The first part covers Trespasser, while the second and third go into this canceled Jurassic World game and the plans for its story. Over the course of the three videos, we learn more about the story, including that it would have followed Billy Brennan from Jurassic Park III being hired to go to Site B to stop the problem of the dinosaurs getting off the island. He would eventually go rogue, however, and ally himself to a pack of velociraptors including its leader Blue.
Players would struggle to survive on the island and would eventually learn to communicate with different dinosaur species, showing that the creatures weren't just bullet sponges but living, breathing animals with their own wants and personalities. Obviously, this idea of befriending a raptor pack is something we later saw in the 2015 blockbuster film of the same name with Chris Pratt's character standing in for Billy, but it apparently wasn't the only thing recycled.

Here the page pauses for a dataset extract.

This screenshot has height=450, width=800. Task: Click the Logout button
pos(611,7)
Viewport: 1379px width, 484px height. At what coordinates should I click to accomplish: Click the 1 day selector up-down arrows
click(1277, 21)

As Blackley tells Jurassic Time Memoirs in the second part of the interview:
“Some of the concept art […] those were the movie posters. If you look at the billboard for Jurassic World, some of them are exactly the same as the concept art, so when I would drive around LA at the time and see them, that was super hard.”
Nevertheless, he says he doesn't hold a grudge about the decision:
"There's a story here, which is not true, where I feel all bitter about this. But Frank Marshall is a stand-up guy. Steven Spielberg is a really good guy. Universal made a business decision - the presidents of Universal - and it fucking sucked and it was wrong, and it was a bad call, but everybody else just had to deal with it, and they dealt with it like adults and like caring people. And they were nice about it."

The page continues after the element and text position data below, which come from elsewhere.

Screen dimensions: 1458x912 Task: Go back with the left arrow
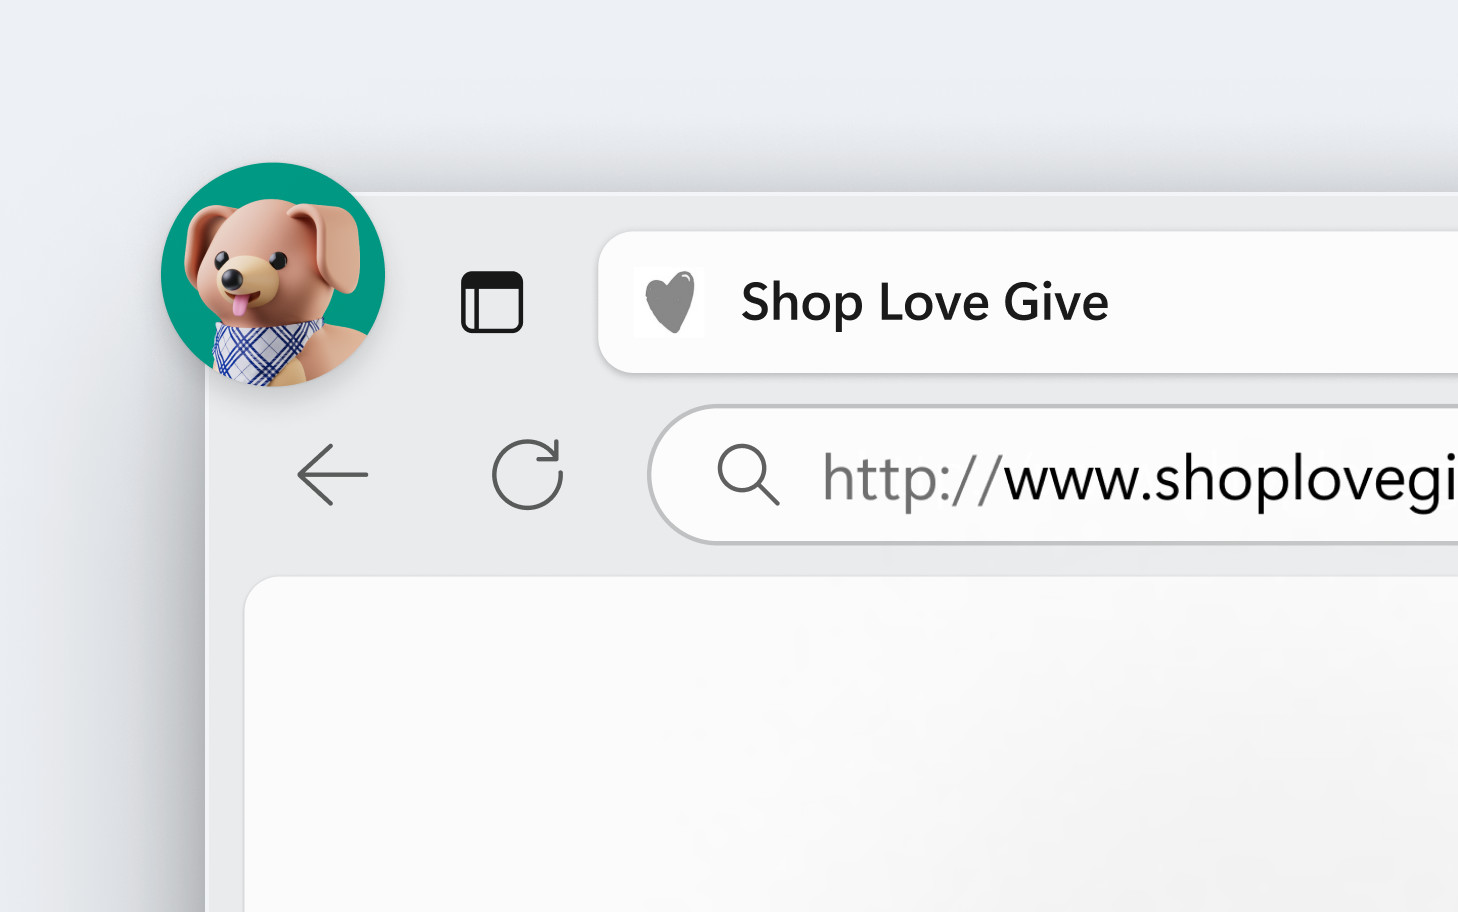pyautogui.click(x=333, y=475)
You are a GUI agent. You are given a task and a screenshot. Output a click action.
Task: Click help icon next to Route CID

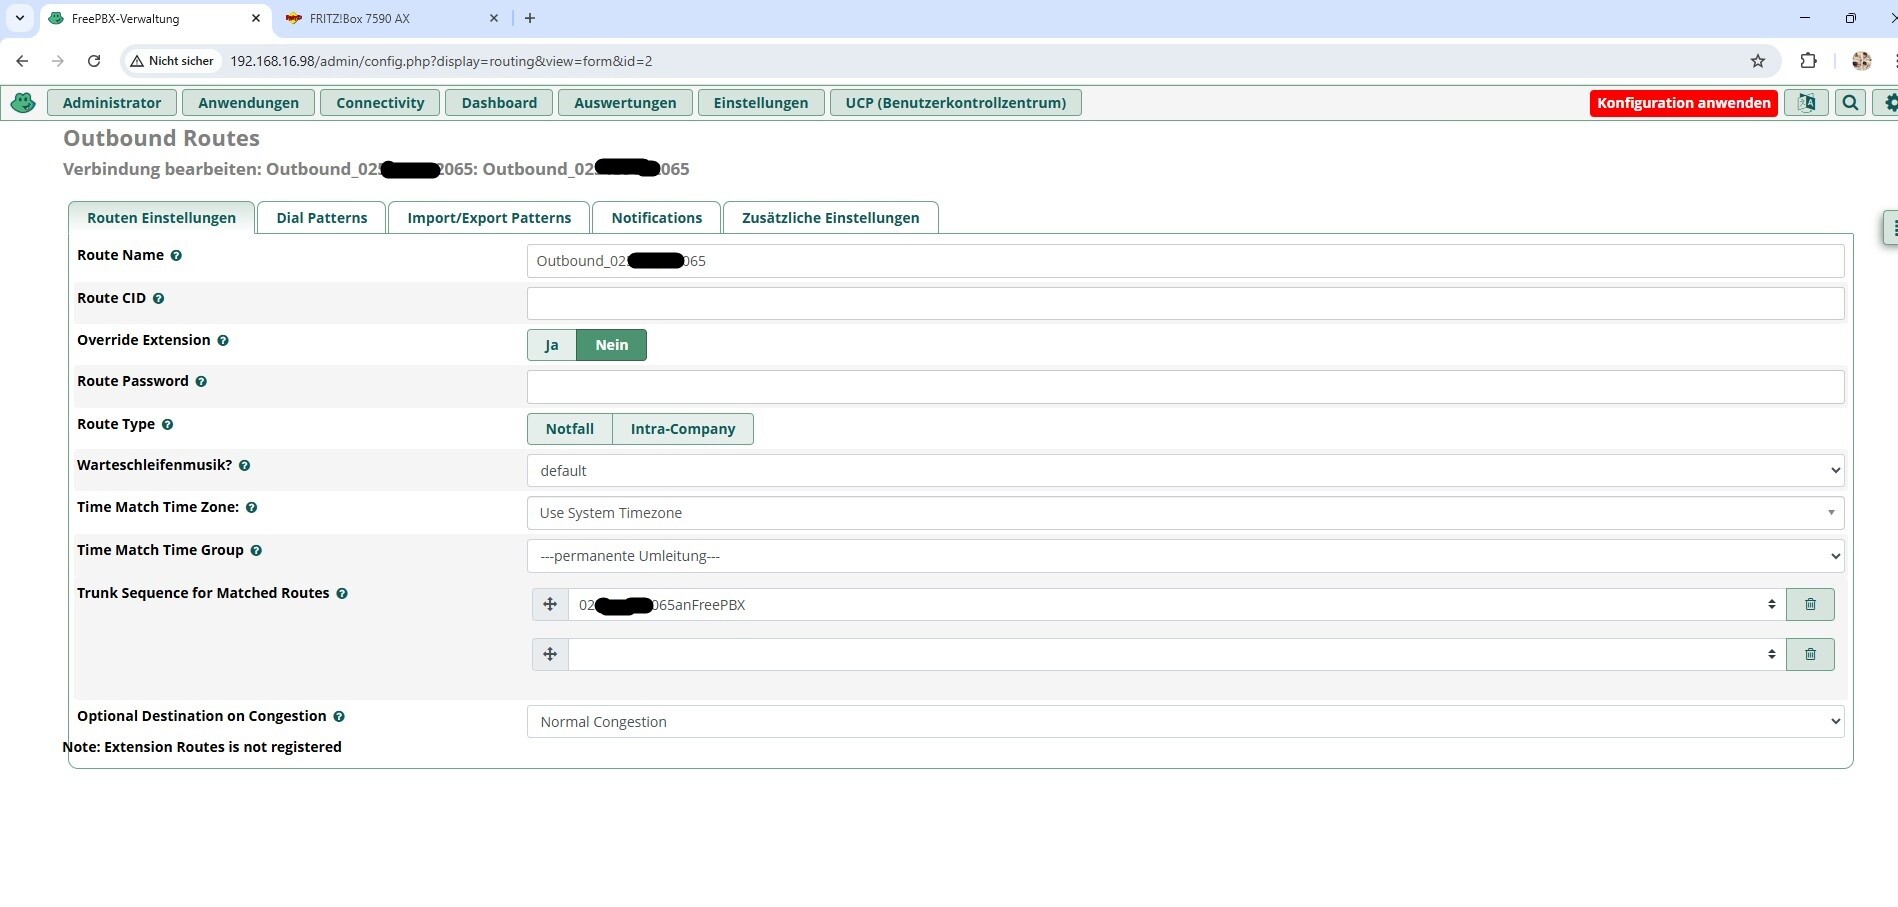[x=158, y=298]
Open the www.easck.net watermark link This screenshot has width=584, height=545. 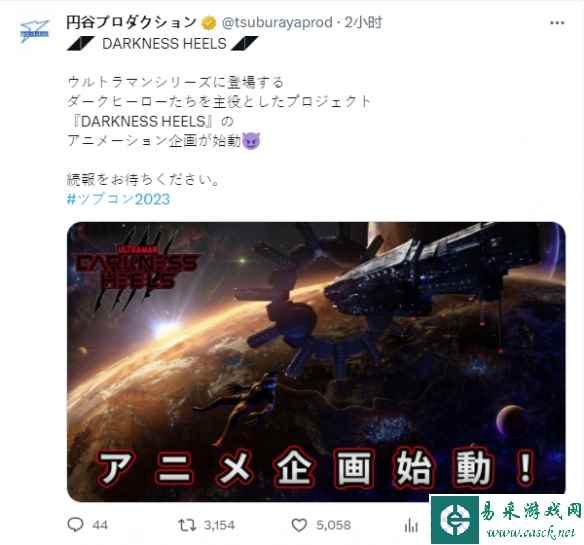point(531,533)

Original article (Thu 28th Jul, 2022, 16:00 BST):
In the great pantheon of video game disasters, Jurrasic Park adaptation Trespasser is a game that sits comfortably alongside Atari's E.T. and Accolade's Bubsy 3D.
Developed by DreamWorks Interactive under the leadership of future Xbox designer Seamus Blackley, it was an attempt to combine the world of Jurassic Park with the possibilities of real-time physics simulations but was a victim of its own overambition. The game launched in 1998 in a rough state, with reviewers highlighting its countless bugs and graphical glitches, alongside the frustratingly slow movement speed of its central protagonist Anne and a whole host of other issues.
In the intervening years, fans have stepped up to try and correct some of these problems via mods, but what you might not know is that Blackley himself briefly returned to the Jurassic Park franchise to try and fix this black mark on his resume. He revealed more about this in a recent Twitter thread.
According to Blackley, after working at Xbox for a number of years following the failure of Trespasser, he went to work in finance for the CAA, the Creative Artists Agency. It was here that he again encountered Steven Spielberg, whom he had previously worked with on Trespasser and who was a client of the CAA at the time.
Spielberg didn't like seeing a creative person like Blackley in a finance role, and later on, while thinking about rebooting the Jurassic Park franchise, gave him a way out of his well-paid job where he was "unhappy as hell".
As Blackley reveals, the next thing he knew the famous producer Kathleen Kennedy was asking him to write a story and gameplay pitch for a new Jurassic Park game to pitch to Steven Spielberg and the co-presidents of Universal, and to make a trailer to show Spielberg personally. Once the nerves had settled down, Blackley managed to come up with a new spin on the series:
"I wrote a story about dinosaurs on Isla Sorna and the research sites escaping, and about how humans had to come to terms with the original owners of the planet. My thesis was that audiences wanted to KNOW the dinosaurs more than to kill them.
"Not monsters. Earthlings. And…with the help of incredibly talented artists and coders, we made a game design, an art design, and a story Bible. We called it Jurassic World."
If that name sounds familiar to you, congratulations on not living under a rock. Also, pay attention to what happens next, as it is perhaps the most interesting part of this whole unbelievable story.
According to Blackley, he put together a trailer that Spielberg ended up loving, but it wasn't enough to save the game with internal changes at Universal meaning he would eventually start redirecting all the art assets to another producer named Frank Marshall instead. The project was cancelled internally because of these changes, but the materials and storyboards didn't go to waste, with Marshall using them to inform the next Jurassic Park film, eventually retitled Jurassic World.
It's fascinating to hear about this obscure video game project, and even more fascinating to hear how it influenced the record-breaking blockbuster from 2015. Blackley has promised to share some storyboards and art in the future, and we can't wait to see more of this forgotten project in the coming months.